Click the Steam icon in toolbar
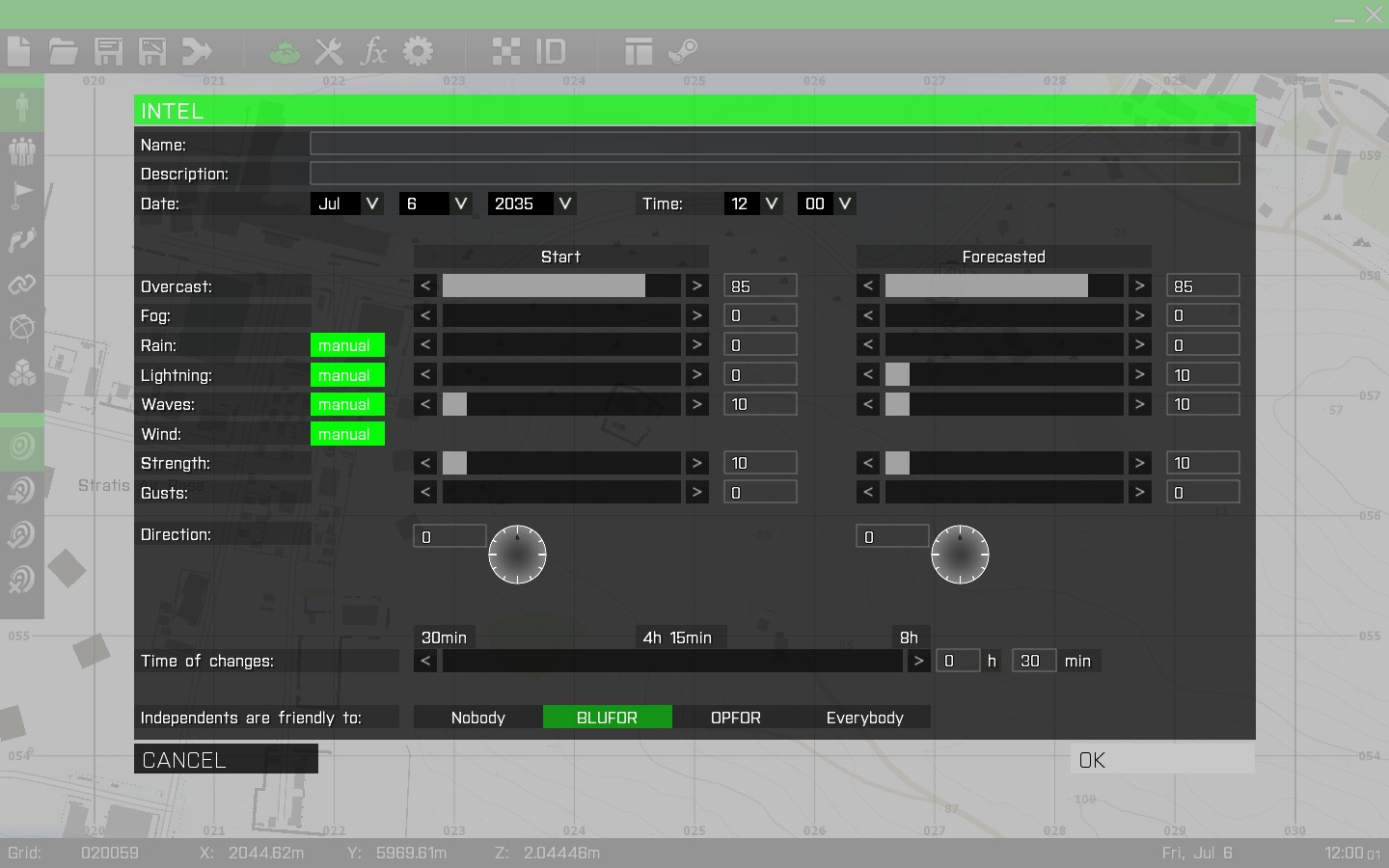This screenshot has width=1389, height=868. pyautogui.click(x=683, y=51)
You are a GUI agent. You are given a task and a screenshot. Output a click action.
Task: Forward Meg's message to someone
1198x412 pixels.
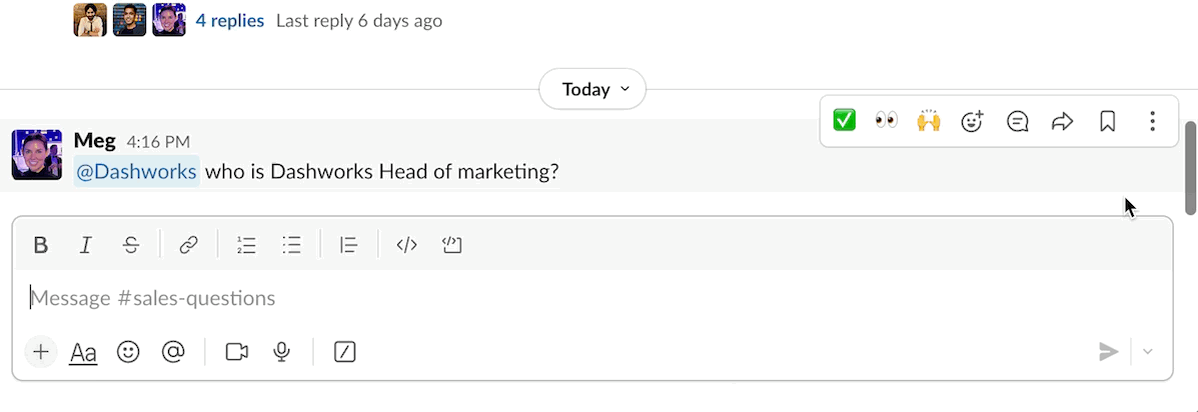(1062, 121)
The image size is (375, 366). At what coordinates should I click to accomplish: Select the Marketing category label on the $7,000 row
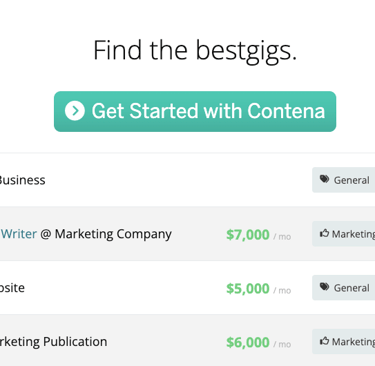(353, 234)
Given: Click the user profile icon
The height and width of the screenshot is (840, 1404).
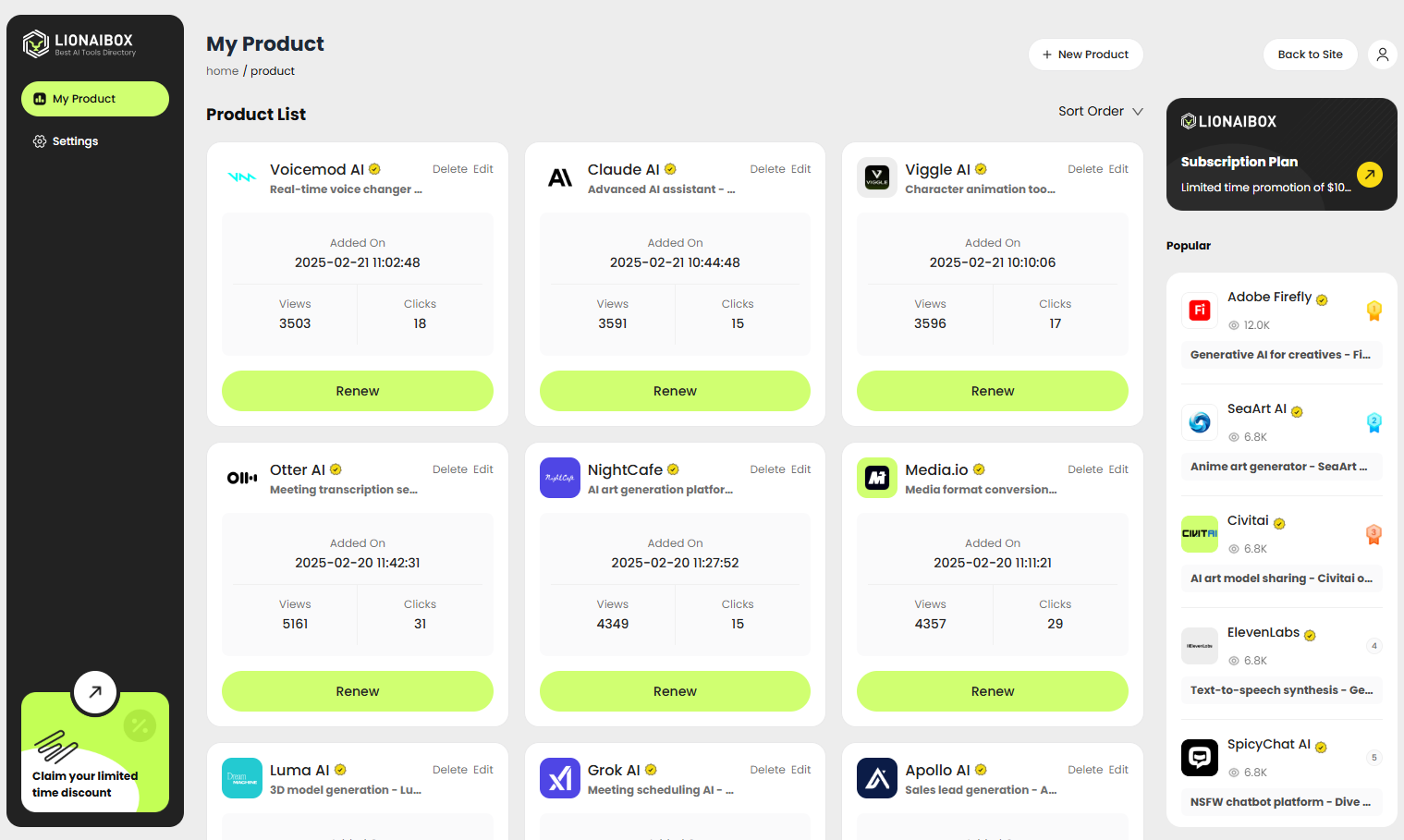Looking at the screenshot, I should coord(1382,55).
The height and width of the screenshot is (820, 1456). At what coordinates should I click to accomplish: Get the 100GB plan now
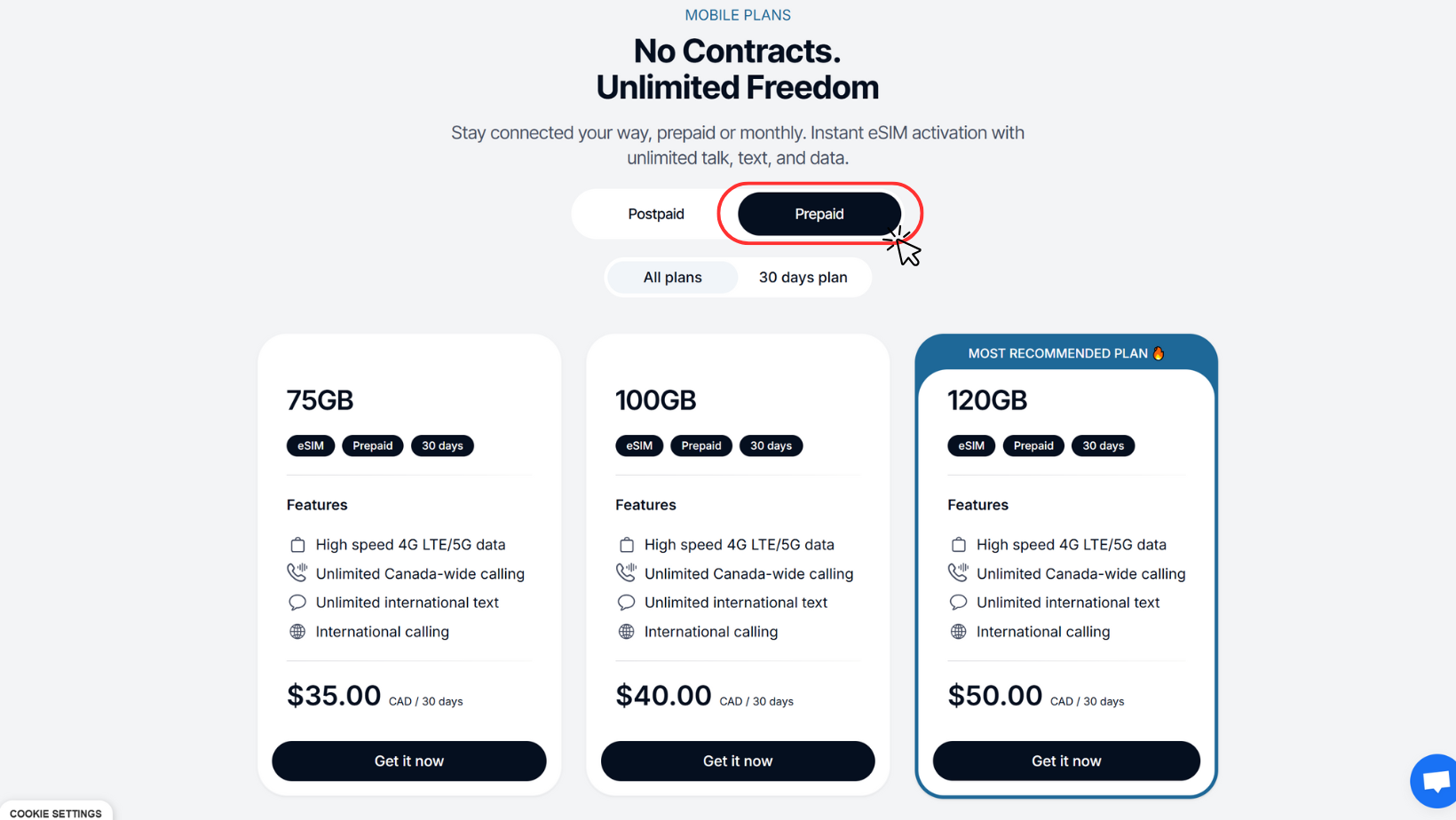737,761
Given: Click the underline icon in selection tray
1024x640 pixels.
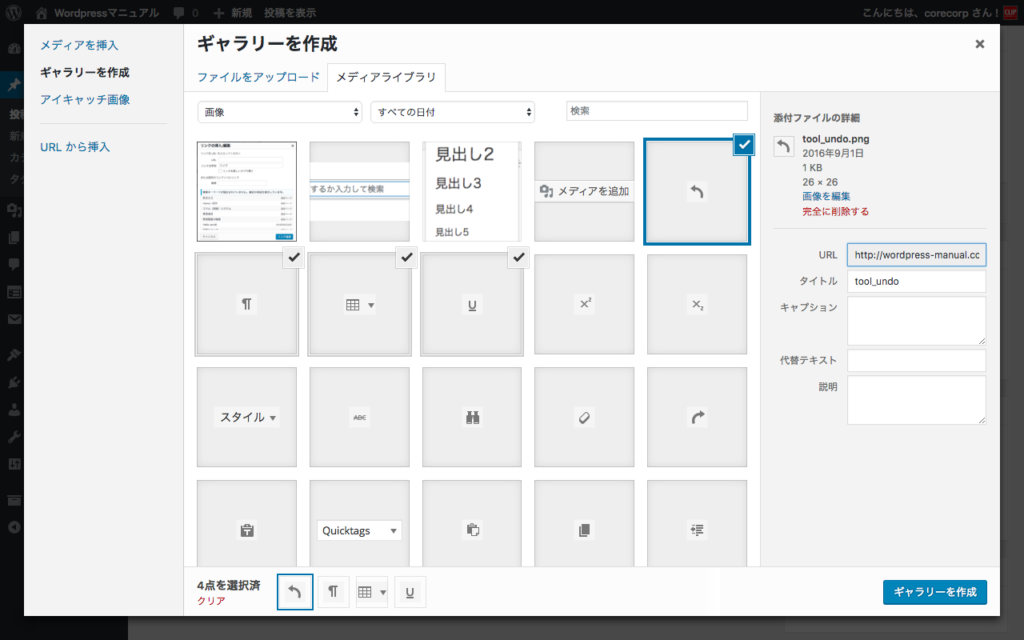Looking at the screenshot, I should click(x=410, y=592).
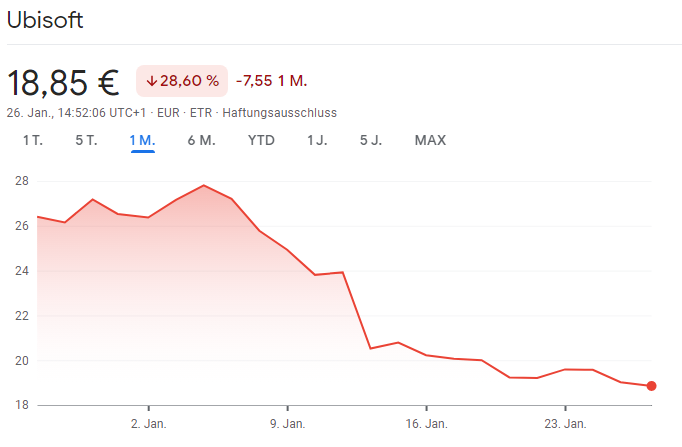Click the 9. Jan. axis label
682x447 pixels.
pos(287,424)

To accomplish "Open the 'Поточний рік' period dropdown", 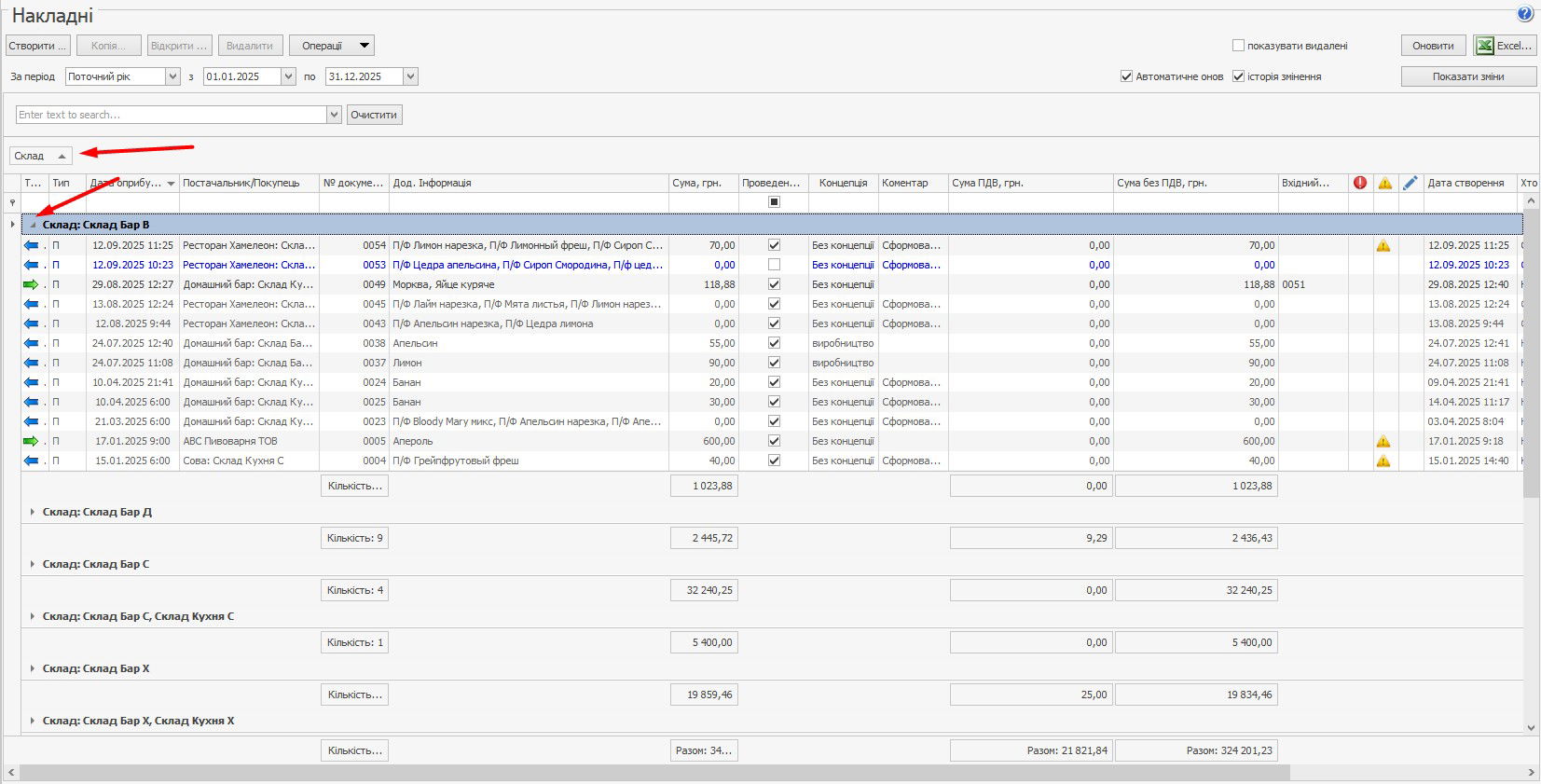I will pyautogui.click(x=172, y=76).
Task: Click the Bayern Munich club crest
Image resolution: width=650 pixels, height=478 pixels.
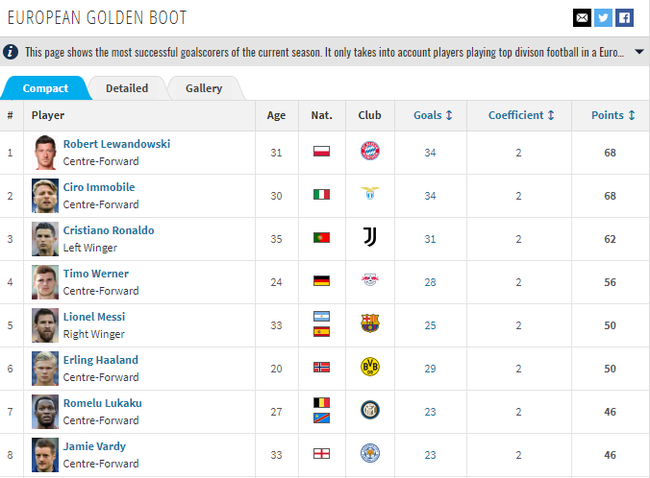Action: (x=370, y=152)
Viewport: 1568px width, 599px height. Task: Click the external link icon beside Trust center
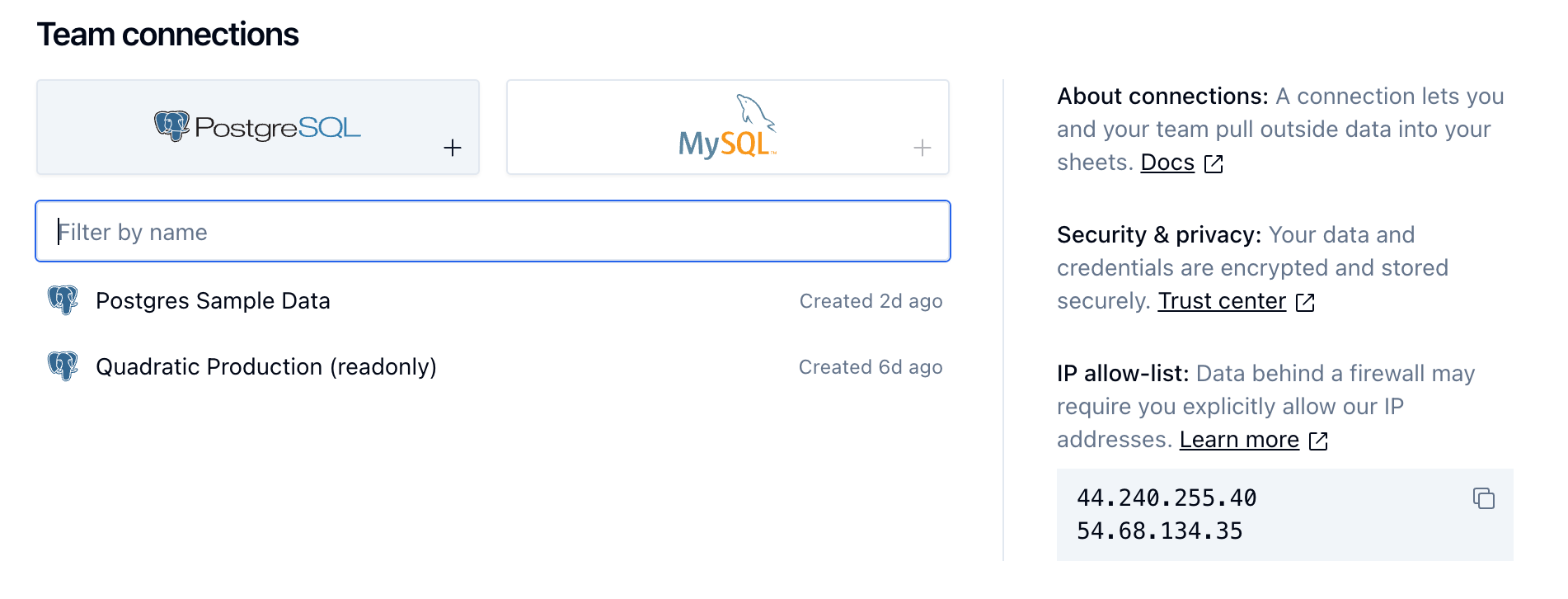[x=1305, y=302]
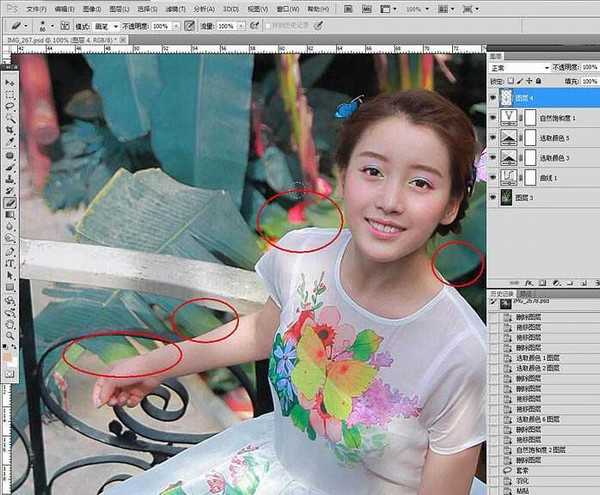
....
## Exercise brief
The reply should consist only of the lines running from the one with "Viewport: 1568px width, 599px" through the end of the material, both included, copied exactly; please omit pictures.

## Exercise result
Viewport: 1568px width, 599px height. Task: Click the external link icon beside Trust center
[x=1305, y=302]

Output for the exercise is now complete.